Prima del fallimento la convenzione arbitrale contenuta nello statuto non si applica alle controversie fra creditori (estranei alla società) e amministratori. Ma dopo il fallimento non si vedono ostacoli per applicare la convenzione a una controversia che ora è fra la sola società (che agisce tramite il curatore, previa autorizzazione del giudice) e amministratori (senza che giochino più alcun ruolo i creditori).

Pur esprimendo forte apprezzamento per la diligenza e serietà con cui il Presidente del Tribunale di Roma approfondisce la questione, ad avviso di chi scrive è da preferire la soluzione contraria a quella concretamente adottata. Difatti, vero è che, prima del fallimento, vi sono astrattamente due distinte possibili azioni di responsabilità contro gli amministratori: quella della società e quella dei creditori. Tuttavia, dopo il fallimento, la distinzione fra azione della società e azione dei creditori perde di significato, in quanto opera la normativa speciale: spetta al curatore un'unica azione nell'interesse della società (e, in sede di riparto, nell'interesse di tutti i creditori, nel rispetto delle cause di prelazione). In altre parole, proprio per il fatto che non sono possibili dopo la dichiarazione di fallimento autonome azioni dei creditori, va privilegiata la soluzione della legittimità del ricorso all'arbitrato societario.

In favore di questa soluzione milita un argomento centrale.
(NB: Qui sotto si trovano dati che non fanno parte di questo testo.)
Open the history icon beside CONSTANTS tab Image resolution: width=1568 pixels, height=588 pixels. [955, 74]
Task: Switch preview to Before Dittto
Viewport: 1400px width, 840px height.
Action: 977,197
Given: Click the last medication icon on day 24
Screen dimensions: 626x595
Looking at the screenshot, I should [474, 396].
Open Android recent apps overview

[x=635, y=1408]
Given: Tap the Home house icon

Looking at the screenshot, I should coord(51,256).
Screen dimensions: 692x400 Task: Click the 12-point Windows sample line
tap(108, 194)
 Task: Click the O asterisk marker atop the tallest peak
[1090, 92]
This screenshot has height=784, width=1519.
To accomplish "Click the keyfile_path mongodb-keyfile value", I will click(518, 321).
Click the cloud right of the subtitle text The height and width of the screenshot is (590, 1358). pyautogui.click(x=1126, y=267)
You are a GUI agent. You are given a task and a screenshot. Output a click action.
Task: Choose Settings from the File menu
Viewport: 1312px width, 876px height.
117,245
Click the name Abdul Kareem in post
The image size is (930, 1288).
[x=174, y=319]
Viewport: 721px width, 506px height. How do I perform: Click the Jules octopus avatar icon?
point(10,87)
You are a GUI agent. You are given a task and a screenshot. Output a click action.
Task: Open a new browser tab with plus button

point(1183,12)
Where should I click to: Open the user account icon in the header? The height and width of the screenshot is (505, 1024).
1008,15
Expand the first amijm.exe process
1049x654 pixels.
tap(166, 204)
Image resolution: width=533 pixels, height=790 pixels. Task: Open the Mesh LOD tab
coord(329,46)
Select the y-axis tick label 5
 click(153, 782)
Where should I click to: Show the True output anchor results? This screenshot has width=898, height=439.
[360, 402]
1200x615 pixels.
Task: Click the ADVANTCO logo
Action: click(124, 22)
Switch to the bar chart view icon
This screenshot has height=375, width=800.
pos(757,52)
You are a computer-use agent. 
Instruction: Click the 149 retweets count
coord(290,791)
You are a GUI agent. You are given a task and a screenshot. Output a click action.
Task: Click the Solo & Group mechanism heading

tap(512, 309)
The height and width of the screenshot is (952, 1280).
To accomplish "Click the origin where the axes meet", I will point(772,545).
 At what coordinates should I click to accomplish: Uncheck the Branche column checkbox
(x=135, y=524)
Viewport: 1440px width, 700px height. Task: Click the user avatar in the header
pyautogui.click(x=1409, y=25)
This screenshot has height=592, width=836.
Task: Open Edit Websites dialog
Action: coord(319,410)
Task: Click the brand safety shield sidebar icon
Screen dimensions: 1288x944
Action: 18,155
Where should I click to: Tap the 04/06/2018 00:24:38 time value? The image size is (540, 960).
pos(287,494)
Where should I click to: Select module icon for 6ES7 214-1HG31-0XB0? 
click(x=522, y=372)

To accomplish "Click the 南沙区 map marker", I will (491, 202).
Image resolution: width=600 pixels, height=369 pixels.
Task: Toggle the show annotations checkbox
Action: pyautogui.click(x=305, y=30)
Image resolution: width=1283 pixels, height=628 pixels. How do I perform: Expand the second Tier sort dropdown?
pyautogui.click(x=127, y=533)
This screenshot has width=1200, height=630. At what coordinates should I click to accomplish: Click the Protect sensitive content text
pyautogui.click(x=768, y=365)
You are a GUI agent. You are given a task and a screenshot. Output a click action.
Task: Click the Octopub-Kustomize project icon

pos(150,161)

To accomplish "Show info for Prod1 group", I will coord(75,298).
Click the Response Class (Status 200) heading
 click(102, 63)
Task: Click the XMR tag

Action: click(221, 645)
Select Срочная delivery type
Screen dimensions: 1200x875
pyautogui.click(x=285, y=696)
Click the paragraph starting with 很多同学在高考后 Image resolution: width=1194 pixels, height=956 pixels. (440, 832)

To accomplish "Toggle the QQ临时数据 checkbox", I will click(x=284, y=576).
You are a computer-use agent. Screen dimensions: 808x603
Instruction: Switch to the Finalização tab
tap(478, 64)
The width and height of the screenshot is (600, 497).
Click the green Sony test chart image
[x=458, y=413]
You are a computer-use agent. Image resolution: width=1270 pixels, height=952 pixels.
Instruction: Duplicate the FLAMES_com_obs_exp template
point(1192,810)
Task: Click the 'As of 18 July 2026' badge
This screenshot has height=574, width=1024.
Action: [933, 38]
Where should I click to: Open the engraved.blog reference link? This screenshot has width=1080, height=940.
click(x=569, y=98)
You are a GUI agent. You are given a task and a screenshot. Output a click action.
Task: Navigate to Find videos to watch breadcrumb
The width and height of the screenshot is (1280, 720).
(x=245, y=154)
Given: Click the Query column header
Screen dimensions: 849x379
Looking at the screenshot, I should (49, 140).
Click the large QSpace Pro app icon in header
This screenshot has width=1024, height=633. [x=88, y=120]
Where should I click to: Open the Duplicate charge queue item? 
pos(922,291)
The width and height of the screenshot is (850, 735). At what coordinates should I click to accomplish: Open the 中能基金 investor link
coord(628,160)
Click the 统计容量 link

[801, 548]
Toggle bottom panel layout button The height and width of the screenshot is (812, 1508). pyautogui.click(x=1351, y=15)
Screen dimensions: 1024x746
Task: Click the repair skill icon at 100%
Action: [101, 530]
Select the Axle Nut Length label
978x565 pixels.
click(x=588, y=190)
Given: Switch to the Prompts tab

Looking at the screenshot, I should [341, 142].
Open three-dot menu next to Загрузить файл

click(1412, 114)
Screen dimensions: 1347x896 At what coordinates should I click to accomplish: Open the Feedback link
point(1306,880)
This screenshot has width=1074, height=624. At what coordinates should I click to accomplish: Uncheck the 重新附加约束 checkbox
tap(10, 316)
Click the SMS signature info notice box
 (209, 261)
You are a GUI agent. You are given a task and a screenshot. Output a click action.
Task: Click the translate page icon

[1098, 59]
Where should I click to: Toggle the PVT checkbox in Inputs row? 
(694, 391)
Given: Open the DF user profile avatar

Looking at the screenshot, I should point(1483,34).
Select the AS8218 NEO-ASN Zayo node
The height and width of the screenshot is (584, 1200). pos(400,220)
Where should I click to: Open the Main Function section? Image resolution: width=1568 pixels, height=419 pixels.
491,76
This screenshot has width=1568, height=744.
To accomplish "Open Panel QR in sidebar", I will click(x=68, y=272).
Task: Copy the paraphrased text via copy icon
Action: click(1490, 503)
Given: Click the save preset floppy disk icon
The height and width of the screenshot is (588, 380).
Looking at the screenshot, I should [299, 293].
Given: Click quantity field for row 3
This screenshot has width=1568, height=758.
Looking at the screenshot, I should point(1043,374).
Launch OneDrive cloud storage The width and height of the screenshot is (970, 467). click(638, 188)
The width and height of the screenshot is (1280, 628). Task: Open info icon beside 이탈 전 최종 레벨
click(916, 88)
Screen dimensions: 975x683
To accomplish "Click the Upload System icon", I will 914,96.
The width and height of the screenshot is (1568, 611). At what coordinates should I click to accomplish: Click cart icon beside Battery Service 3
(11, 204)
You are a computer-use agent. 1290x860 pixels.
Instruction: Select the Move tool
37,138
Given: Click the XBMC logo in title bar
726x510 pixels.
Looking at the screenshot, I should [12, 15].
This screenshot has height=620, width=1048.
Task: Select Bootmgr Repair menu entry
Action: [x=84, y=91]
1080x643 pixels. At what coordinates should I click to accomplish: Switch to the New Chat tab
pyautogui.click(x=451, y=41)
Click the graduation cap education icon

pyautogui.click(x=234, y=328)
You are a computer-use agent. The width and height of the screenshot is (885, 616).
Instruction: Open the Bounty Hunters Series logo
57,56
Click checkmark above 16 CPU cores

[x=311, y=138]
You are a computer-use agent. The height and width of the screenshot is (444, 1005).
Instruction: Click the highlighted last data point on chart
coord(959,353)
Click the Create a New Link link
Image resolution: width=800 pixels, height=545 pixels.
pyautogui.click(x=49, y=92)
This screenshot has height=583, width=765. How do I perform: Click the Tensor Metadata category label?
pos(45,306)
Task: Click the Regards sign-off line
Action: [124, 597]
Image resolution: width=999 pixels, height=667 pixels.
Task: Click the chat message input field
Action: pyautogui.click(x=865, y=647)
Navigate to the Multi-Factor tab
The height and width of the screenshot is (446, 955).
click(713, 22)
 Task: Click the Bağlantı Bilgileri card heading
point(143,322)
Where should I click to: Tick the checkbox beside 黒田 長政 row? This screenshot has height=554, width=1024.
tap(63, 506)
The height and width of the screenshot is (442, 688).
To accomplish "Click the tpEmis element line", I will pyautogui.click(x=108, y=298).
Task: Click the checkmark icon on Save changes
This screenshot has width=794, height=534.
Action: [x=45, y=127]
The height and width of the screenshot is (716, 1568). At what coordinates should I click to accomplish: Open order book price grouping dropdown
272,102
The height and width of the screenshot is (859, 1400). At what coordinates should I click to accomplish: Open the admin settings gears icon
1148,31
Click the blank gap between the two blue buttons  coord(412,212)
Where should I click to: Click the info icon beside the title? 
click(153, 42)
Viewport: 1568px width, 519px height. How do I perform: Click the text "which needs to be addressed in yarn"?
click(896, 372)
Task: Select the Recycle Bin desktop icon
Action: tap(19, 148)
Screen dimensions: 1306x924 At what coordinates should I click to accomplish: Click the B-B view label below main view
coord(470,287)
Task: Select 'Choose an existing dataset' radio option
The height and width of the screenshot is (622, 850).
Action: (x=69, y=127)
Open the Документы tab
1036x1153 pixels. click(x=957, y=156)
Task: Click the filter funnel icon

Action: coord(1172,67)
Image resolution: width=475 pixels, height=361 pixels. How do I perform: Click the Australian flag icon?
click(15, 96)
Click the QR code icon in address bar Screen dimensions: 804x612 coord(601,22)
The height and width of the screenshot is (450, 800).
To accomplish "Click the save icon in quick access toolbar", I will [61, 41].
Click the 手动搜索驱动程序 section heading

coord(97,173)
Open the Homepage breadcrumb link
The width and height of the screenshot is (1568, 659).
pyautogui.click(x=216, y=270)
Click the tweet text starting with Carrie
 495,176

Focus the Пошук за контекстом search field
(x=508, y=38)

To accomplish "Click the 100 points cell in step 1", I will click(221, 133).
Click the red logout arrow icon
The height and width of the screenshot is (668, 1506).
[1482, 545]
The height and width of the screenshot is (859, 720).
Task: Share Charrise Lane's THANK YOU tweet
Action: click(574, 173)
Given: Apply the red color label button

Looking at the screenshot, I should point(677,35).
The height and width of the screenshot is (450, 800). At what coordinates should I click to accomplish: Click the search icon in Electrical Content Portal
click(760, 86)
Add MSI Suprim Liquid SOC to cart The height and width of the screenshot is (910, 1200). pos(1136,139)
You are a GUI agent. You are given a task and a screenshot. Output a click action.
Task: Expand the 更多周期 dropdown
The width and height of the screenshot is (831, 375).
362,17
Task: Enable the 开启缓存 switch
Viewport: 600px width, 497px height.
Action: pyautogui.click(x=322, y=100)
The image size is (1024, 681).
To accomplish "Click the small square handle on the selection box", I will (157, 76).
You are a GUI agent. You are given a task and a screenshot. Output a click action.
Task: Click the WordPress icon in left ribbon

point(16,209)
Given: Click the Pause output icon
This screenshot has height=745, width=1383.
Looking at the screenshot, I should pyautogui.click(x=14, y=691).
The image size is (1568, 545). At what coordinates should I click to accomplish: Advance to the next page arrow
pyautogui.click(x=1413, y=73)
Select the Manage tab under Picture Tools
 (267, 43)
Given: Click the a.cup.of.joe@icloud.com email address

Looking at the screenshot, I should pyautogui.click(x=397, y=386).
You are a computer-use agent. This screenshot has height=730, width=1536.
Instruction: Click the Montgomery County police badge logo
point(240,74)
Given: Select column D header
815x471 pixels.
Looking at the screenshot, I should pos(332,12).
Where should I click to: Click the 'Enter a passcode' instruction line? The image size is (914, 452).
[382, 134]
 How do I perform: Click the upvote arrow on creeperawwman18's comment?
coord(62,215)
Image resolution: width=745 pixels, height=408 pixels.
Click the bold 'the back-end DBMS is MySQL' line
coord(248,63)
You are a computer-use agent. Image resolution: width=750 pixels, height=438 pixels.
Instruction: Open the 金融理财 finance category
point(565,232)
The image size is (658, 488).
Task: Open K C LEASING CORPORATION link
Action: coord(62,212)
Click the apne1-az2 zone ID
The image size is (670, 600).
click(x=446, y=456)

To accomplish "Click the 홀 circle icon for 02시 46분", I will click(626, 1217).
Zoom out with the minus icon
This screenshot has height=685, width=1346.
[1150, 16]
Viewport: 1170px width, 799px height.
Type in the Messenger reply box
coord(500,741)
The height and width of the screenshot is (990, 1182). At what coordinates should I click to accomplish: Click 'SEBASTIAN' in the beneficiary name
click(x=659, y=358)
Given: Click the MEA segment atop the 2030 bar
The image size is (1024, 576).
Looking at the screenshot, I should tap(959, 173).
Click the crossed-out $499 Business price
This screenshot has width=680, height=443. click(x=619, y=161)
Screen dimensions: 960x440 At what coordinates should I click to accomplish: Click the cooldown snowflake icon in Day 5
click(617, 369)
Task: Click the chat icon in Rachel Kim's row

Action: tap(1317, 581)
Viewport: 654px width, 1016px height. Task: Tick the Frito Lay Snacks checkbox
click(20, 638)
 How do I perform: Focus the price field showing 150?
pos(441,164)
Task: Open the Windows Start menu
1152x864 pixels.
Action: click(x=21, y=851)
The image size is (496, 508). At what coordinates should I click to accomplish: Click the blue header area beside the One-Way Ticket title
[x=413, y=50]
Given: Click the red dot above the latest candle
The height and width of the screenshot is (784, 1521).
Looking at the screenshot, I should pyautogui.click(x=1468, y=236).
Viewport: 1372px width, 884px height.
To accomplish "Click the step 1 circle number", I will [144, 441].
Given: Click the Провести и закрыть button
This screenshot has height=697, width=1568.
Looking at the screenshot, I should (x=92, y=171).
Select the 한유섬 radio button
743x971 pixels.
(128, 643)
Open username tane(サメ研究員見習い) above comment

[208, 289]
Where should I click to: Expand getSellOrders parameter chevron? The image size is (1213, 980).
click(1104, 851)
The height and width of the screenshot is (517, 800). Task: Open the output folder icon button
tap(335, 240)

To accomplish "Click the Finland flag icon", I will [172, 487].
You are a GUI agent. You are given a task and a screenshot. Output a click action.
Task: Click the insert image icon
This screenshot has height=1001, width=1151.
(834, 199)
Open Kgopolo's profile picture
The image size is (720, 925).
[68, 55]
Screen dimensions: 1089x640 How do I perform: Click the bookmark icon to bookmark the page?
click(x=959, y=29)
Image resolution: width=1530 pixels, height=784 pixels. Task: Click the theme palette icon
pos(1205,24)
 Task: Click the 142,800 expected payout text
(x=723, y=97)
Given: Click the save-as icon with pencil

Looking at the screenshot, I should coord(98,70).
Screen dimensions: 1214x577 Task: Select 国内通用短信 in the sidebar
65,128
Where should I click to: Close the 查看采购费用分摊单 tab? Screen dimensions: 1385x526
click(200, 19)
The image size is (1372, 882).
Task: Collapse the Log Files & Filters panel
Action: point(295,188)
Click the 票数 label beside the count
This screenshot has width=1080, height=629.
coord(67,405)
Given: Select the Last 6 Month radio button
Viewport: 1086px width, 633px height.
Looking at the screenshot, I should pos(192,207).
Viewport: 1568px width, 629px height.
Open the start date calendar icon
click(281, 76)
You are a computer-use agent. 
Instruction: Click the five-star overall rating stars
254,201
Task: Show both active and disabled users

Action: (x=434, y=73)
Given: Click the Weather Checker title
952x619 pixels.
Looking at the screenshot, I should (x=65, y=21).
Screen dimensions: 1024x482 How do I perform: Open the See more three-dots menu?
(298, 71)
In un contesto anteriore al fallimento, nell'azione sociale di responsabilità le somme recuperate dagli amministratori entrano a far parte del patrimonio della società. Al contrario, nell'azione del creditore le somme recuperate vanno ai creditori quali soggetti danneggiati e non entrano nel patrimonio della società.

Successivamente al fallimento, la situazione cambia radicalmente. Se alcuni singoli e specifici creditori potessero autonomamente aggredire il patrimonio degli amministratori, detto patrimonio verrebbe sottratto alla soddisfazione della massa dei creditori sociali. Si immagini che la condanna dell'amministratore ammonti a un milione di euro; detto milione – se il creditore potesse agire autonomamente - verrebbe incassato dal creditore. Ma, così facendosi, verrebbe alterata la par condicio creditorum, nel senso che i danari recuperati dagli amministratori verrebbero destinati a uno solo dei creditori (e non a tutti essi, proporzionalmente al credito vantato e nel rispetto delle cause di prelazione).

Per rendere più comprensibile il ragionamento, si immagini un fallimento con un passivo di due milioni di euro e un attivo di zero euro. Si ipotizzi altresì che l'amministratore abbia cagionato un danno di un milione di euro. Se il creditore potesse agire direttamente contro l'amministratore, il creditore recupererebbe un milione di euro, ma sarebbe l'unico soggetto soddisfatto (nell'esempio fatto al 100%). Vietando tuttavia la legge azioni dirette del creditore dopo la dichiarazione di fallimento (perché, appunto, il curatore da solo cumula le azioni della società e dei creditori), è invece solo la società – mediante il curatore – che può agire e recuperare il milione di euro che andrà a soddisfare nella misura del 50% tutti i creditori (e nel rispetto di eventuali cause di prelazione).

Conclusioni

Il decreto in commento ritiene non avviabile un arbitrato societario sulla base di una clausola compromissoria una volta che è fallita la società, perché l'azione del curatore cumulerebbe necessariamente la tutela della società con quella dei creditori: non essendo i creditori vincolati dalla clausola compromissoria, salta il meccanismo dell'arbitrato e bisogna ricorrere alla giustizia statale.

L'autore è invece dell'avviso che proprio il fallimento faccia venire meno la distinzione fra azione della società e azione dei creditori (non più esperibile nel fallimento per difetto di legittimazione attiva). I creditori possono trovare soddisfazione solo nell'ambito delle regole concorsuali di par condicio, dopo aver fatto domanda di ammissione al passivo. Per questa ragione ritiene l'autore che non vi debbano essere ostacoli a consentire l'arbitrato societario nelle azioni di responsabilità contro gli amministratori successivamente alla dichiarazione di fallimento.